## Text provided

§ §

Greg Streveler is a modest and unassuming man who does not agree that he is a Gustavus icon; however, I believe the description fits.  He has worked for many years, either for pay or simply as a concerned citizen, to move forward projects designed to enhance life here.  His contributions to our  community, no matter what he says, have been enormous.

Greg was born in Racine, Wisconsin.  He lived with his folks across the state line on the southern shore of Lake Michigan.  His dad worked in the steel mills as an electrician.  When Greg was six, they all moved to Marathon County in Wisconsin, where his parents were born.  The family lived in the country about 30 miles south of Wausau.  His dad was the “Mark Berry” of their community.  (Mark Berry is the local man in Gustavus who wears many hats and fixes what we break.)  Greg says his dad could fix anything.  Greg was often his “gofer.”

They lived in farm country.  Though they didn’t run a farm themselves, they were surrounded by them.  Consequently, Greg grew up working for farmers.  He says, “To this day I have to get my hands in dirt or I don’t feel right.”

§ §

## Dataset content
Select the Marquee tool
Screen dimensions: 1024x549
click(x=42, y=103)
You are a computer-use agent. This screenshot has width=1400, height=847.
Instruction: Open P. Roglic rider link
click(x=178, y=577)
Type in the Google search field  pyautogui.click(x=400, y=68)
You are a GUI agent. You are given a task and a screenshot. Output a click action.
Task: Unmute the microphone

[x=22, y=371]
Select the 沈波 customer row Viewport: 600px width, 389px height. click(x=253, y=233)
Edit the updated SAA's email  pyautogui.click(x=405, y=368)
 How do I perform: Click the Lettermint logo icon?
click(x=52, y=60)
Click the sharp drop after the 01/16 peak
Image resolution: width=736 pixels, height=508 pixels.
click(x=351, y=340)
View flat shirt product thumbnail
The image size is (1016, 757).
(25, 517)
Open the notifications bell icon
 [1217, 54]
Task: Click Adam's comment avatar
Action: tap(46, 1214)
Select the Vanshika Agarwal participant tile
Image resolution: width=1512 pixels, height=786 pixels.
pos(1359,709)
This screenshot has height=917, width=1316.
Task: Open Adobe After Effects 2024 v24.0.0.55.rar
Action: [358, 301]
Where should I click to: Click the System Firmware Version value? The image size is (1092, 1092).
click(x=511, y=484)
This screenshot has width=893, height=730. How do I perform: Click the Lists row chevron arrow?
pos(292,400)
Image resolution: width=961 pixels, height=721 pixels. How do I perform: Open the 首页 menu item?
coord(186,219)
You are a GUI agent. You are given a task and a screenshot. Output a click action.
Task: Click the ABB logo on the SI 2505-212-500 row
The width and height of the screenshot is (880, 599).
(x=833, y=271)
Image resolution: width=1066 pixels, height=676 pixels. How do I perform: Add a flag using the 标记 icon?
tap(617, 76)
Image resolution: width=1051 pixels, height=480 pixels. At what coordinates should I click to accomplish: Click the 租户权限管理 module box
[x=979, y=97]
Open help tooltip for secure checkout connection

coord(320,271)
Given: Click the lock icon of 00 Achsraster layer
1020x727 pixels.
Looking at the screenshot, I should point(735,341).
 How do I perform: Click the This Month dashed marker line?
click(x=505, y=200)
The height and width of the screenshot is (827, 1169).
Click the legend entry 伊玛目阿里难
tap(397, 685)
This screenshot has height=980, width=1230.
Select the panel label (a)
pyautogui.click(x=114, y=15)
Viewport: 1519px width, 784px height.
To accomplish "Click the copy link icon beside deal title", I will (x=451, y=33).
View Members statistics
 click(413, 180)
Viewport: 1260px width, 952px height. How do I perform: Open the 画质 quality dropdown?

§ §

## Set exercise
From the text about Greg Streveler, extract the part that opens with the words containing "Greg Streveler is" and closes with "have been enormous.". Use only the text about Greg Streveler when responding.

## Output below
Greg Streveler is a modest and unassuming man who does not agree that he is a Gustavus icon; however, I believe the description fits.  He has worked for many years, either for pay or simply as a concerned citizen, to move forward projects designed to enhance life here.  His contributions to our  community, no matter what he says, have been enormous.